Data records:
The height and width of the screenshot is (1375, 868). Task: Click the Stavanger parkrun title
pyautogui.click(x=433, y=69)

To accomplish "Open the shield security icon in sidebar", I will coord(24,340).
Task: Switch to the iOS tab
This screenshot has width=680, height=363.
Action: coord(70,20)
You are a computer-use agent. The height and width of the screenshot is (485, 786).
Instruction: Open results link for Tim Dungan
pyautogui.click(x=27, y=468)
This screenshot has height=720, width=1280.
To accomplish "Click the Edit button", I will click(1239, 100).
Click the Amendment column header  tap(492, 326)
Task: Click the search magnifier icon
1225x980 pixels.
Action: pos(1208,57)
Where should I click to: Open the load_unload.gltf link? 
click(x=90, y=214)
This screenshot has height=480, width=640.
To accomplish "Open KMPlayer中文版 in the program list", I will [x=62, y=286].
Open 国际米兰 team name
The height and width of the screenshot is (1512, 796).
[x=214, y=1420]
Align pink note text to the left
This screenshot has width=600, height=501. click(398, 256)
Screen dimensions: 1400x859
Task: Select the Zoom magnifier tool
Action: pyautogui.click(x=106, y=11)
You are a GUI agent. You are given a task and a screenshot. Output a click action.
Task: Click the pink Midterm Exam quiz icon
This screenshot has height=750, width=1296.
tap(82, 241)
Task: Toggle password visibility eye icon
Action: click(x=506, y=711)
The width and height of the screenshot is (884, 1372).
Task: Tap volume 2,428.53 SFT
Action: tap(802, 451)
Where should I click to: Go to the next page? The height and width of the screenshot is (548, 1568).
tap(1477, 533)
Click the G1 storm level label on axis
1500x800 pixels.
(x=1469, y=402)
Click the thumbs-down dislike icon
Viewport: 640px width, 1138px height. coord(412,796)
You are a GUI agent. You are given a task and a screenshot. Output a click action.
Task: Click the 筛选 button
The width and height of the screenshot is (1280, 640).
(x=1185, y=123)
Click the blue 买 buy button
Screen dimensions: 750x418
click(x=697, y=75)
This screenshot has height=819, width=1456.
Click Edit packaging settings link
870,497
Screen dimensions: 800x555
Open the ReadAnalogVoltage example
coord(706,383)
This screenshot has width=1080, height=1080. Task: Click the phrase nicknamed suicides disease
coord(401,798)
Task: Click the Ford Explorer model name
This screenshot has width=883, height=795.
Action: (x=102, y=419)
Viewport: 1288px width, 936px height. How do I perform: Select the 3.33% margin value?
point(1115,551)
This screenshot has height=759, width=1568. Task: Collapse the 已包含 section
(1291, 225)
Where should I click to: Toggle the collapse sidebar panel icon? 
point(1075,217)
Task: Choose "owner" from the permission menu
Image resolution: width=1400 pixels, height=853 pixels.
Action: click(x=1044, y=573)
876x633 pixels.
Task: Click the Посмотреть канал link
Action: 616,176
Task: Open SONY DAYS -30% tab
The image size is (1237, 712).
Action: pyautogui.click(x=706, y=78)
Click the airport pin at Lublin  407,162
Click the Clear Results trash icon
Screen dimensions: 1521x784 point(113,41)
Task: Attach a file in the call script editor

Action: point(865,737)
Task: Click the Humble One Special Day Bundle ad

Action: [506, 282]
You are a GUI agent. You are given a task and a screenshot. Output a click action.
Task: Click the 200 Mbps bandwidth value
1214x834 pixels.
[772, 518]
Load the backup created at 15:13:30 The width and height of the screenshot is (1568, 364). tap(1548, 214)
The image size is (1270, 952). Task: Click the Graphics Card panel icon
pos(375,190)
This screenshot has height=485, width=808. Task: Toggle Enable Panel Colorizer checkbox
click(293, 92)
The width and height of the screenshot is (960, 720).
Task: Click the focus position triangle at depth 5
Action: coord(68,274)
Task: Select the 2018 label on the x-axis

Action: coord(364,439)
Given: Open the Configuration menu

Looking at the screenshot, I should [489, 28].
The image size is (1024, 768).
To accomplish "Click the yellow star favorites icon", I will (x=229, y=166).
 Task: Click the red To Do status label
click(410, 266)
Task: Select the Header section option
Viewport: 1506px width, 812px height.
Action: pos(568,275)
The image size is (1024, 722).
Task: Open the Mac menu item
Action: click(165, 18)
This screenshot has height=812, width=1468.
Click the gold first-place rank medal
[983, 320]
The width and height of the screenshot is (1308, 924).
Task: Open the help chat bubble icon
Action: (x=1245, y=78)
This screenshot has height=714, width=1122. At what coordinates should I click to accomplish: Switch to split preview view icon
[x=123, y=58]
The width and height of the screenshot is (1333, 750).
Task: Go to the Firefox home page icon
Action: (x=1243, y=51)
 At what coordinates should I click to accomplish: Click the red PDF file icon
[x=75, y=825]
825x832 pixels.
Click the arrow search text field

__WHAT THIS TASK INVOLVES__. How many lines in the items above contain the word "size"? Reply with the number alone.

__RESULT BELOW__. 4